"Walau nanti aku terlihat membosankan di matamu. Aku akan tetap berusaha membuatmu tertarik padaku." (Azka)
*****
Bel istirahat berbunyi membuat semua penghuni kelas XI IPA 2 berhamburan keluar setelah 2 jam kelasnya kosong tanpa ada guru yang mengajar maupun memberikan tugas.
"Fa, cepetan dong! Gue lapar, nih," rengek Dira yang membuat Fara tersenyum geli sambil membenarkan letak kacamatanya yang merosot.
"Iya-iya bentar, ini mau beresin buku dulu, Dir," jawab Fara sambil menata buku untuk dimasukkan ke tas. Setelah selesai Dira menarik tangan Fara tidak sabaran yang membuat Fara terseret keluar.
Dira melirik tangan Fara yang masih memegang buku yang dibacanya saat di kelas. Dira yakin itu bukan buku pelajaran, mungkin itu novel yang Fara sukai. Namun, anehnya saat membaca buku tersebut Fara selalu menunjukkan ekspresi aneh. Fara memang tersenyum, akan tetapi senyum itu justru membuat Dira merinding.
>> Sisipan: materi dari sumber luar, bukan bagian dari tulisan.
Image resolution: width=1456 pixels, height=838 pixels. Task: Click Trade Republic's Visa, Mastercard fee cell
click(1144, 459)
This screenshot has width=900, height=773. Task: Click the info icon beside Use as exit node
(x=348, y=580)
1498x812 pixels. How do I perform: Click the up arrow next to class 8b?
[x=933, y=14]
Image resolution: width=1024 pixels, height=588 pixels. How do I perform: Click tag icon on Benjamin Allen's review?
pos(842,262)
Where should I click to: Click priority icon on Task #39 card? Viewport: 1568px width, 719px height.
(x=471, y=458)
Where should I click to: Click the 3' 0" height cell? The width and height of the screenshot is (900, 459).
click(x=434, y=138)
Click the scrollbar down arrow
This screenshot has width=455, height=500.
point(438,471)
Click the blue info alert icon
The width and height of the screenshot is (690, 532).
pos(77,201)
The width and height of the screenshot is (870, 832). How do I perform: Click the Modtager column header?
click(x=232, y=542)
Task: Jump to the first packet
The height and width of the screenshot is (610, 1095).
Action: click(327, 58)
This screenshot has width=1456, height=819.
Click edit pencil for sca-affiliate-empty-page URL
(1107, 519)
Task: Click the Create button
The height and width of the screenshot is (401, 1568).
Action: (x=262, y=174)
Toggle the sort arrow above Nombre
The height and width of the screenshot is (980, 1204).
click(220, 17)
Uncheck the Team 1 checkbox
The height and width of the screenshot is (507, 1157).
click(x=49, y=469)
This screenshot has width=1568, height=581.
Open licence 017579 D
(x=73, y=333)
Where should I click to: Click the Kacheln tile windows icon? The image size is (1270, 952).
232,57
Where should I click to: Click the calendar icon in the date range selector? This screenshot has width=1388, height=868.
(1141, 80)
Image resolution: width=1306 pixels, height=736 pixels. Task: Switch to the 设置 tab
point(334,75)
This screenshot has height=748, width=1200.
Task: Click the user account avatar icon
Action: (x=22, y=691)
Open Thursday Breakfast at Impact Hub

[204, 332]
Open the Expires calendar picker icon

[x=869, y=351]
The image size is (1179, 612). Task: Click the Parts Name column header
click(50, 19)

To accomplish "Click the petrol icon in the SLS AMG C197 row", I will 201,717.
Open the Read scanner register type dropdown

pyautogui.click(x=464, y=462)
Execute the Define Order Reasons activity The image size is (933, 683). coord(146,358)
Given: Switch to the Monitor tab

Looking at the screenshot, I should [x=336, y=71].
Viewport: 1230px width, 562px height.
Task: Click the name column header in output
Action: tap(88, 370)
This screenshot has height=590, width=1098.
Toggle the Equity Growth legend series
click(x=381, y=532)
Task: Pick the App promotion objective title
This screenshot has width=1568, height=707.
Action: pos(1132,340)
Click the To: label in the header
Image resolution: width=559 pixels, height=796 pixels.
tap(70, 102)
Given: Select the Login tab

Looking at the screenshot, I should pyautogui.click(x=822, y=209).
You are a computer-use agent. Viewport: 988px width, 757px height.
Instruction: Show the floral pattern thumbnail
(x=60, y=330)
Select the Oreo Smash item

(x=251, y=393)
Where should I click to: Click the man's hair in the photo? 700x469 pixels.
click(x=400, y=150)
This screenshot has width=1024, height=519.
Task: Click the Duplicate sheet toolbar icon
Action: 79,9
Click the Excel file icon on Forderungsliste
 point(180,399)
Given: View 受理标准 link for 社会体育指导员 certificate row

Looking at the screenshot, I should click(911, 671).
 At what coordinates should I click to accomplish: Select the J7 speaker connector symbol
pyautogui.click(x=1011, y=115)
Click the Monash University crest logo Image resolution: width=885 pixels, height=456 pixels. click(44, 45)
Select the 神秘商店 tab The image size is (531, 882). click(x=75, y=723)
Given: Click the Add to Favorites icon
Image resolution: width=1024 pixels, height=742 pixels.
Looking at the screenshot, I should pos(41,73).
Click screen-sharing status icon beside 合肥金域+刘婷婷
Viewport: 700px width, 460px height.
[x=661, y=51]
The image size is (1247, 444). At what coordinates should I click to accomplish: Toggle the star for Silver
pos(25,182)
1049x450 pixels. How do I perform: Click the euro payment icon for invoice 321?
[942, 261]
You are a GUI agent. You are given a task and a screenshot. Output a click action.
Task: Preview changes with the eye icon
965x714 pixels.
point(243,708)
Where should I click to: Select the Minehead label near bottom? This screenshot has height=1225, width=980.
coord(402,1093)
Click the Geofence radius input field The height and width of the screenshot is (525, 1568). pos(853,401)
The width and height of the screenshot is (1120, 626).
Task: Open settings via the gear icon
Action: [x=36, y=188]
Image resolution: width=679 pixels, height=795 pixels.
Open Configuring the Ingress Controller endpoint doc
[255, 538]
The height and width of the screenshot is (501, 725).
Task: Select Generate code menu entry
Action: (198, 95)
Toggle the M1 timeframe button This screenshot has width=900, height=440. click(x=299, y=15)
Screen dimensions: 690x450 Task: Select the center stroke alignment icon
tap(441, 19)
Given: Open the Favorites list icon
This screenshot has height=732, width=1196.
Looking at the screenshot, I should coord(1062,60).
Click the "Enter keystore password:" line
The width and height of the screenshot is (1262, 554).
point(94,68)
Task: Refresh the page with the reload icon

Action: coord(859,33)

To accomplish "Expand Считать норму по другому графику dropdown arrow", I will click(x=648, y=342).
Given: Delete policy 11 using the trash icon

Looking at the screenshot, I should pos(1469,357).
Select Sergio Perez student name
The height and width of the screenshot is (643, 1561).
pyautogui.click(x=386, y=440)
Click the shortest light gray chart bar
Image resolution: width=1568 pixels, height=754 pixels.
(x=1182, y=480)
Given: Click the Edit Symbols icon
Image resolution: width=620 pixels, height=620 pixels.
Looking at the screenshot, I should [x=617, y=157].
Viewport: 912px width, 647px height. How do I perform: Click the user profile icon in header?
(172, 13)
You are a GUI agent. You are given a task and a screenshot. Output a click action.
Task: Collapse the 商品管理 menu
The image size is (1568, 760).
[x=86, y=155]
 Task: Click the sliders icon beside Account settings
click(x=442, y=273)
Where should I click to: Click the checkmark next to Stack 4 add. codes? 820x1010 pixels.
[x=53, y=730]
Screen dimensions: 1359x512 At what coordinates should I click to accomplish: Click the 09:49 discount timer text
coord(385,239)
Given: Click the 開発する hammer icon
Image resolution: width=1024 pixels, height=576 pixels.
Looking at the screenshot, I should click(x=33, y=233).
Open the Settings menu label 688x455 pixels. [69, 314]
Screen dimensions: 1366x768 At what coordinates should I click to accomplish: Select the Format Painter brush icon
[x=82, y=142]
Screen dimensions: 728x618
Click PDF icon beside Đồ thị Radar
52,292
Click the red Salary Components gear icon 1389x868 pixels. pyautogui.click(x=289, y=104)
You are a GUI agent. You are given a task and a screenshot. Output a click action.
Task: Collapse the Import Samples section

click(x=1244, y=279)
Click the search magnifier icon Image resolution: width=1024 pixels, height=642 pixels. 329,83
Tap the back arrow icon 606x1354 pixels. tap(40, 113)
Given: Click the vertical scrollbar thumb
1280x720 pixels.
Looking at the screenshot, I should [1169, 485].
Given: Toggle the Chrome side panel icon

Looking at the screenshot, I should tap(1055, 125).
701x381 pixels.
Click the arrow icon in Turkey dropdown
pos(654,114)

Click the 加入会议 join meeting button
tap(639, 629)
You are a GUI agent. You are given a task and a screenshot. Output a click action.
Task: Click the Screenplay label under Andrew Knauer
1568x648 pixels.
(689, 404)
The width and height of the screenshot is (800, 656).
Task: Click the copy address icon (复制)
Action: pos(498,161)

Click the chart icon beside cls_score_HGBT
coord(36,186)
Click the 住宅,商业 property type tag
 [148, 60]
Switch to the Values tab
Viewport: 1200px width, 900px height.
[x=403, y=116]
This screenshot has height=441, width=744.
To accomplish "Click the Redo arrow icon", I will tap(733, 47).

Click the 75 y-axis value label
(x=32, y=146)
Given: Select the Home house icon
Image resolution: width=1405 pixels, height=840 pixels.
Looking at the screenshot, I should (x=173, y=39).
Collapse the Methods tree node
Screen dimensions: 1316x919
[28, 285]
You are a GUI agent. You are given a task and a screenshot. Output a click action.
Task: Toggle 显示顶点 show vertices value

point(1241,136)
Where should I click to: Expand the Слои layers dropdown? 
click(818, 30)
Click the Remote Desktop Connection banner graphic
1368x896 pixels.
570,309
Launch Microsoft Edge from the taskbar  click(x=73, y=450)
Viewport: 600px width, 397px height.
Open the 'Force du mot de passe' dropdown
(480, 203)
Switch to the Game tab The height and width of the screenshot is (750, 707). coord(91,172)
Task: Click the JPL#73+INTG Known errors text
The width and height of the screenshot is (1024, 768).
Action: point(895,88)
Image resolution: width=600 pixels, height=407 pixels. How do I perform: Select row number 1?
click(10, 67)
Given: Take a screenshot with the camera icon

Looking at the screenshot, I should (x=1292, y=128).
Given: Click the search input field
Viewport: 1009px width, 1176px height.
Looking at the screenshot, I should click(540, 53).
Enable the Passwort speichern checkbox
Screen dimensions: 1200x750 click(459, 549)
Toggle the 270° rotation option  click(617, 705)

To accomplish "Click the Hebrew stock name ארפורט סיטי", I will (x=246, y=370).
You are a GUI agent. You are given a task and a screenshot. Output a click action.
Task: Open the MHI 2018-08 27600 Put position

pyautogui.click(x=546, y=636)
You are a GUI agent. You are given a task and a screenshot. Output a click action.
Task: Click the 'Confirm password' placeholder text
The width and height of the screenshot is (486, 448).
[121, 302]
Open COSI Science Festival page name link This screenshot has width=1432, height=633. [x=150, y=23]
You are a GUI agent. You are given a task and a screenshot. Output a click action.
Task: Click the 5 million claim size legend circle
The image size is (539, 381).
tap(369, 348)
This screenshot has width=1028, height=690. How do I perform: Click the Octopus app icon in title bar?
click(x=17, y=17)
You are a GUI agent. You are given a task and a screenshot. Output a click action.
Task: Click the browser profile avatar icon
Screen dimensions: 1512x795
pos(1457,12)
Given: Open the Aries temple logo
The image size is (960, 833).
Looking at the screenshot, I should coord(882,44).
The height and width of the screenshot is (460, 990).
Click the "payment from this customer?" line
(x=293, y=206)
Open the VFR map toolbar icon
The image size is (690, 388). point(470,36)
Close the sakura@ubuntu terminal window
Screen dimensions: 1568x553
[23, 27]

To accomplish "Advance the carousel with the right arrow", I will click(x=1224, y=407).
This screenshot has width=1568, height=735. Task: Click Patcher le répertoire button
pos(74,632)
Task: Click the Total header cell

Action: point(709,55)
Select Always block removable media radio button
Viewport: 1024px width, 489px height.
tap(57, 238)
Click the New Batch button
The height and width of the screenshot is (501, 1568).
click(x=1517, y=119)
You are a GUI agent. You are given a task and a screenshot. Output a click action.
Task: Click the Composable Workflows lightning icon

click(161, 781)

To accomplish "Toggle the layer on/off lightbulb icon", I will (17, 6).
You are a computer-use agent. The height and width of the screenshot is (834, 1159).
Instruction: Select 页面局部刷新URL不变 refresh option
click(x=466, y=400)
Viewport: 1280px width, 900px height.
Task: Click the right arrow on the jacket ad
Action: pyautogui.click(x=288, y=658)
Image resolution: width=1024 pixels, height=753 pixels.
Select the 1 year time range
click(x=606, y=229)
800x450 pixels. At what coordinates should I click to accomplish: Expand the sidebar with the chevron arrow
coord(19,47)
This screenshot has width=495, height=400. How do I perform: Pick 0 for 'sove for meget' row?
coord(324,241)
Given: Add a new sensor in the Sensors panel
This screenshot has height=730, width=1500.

"Pelan-pelan, Dir," ucap Fara memperingati.
Senyum yang Dira anggap aneh, sekarang sedang ditampilkan oleh Fara dengan suasana yang berbeda. Senyum Fara yang sekarang mengandung ketulusan berbeda dengan saat membaca buku yang Dira duga novel.
"Ishh, enggak bisa dong, Fa. Nanti bisa-bisa kantin penuh," jawab Dira dengan menarik Fara sambil berjalan tergesa-gesa. Saat sedang berjalan langkahnya terhenti ketika ada sosok tubuh kekar menghalangi jalannya.
"Minggir!" desis Dira sambil menatap tajam cowok tersebut.
"Hai, Dira cantik, kita bertemu lagi. Apa kabar?" tanya cowok tersebut sambil tersenyum miring.
Salah satu alisnya naik turun seolah mempermainkan Dira.
"Lo siapa? Gue enggak kenal! Dan kabar gue baik, baik banget malah kalau lo enggak muncul lagi di hadapan gue." Mata dingin Dira bertatapan dengan mata elang cowok tersebut.
Dira mengerutkan keningnya. Kenapa cowok lembek ini ada di hadapannya? Ke mana Nick dan Edward saat dia membutuhkan bantuan mereka? Nick dan Edward yang seharusnya mengawalnya kenapa malah berbeda kelas dengannya. Seharusnya, 'kan mereka selalu berada di dekatnya. Ataukah ada misi tersembunyi dari ayahnya?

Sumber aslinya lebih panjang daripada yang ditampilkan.